Copyright FOURIN, Inc. 2024
Projection of Indonesia’s Automobile Market in 2024
FOURIN (owner of this website) predicts that the Indonesian automobile market will shrink to around 1.02 million units in 2023, down 2.7% from the previous year. In addition to the depreciation of the rupiah and the accompanying rise in interest rates, the uncertainty surrounding the presidential election scheduled for February 2024 coupled with a wait-and-see mood, pushed down sales from the same month of the previous year since the second half of 2023. Although economic recovery from the coronavirus pandemic is progressing, it is still affected by the global economy.
As of October 2023, the Indonesian automobile industry association GAIKINDO was predicting 1.05 million units as the full year forecast for 2023, a slight increase from the previous year. However, automobile sales from January to October 2023 was 836,000 units, 1.8% lower than the same period last year. Monthly sales were expected to increase toward the end of the year, so it is unlikely that sales will fall below 1 million units.
In January 2023, the Indonesian central bank raised interest rates for the sixth consecutive month, bringing the policy rate to 5.75%. The interest rate remained unchanged until October when it was raised to 6.00% to stabilize the rupiah’s exchange rate. Meanwhile, the IMF forecasts that Indonesia’s nominal GDP per capita will reach 5,109 USD in 2023, exceeding the milestone of 5,000 USD.

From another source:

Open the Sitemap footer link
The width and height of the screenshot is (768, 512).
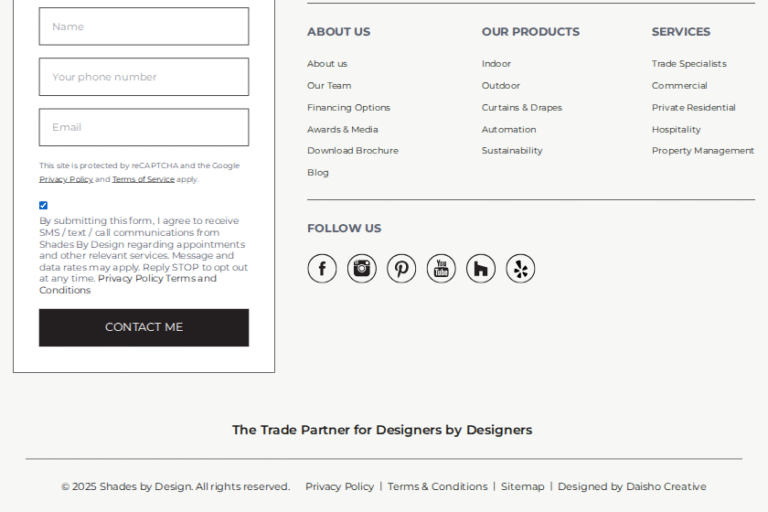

FOURIN forecasts that automobile sales in 2024 will increase by 2.9% from the previous year to around 1.05 million units. Continuing depreciation of the rupiah and high interest rates are negative factors, but the IMF predicts that the real GDP growth rate will be 5%, and the economy is expected to benefit from recovery, and replacement demand is expected as five years have passed since 2018, when the new automobile market exceeded 1.15 million units. Given the nominal GDP per capita of over 5,000 USD and the low level of automobile ownership, it is considered that the country is on the eve of motorization, but due to factors such as income disparity and traffic congestion, the market will likely remain stuck at a level of just over 1 million cars for some time to come.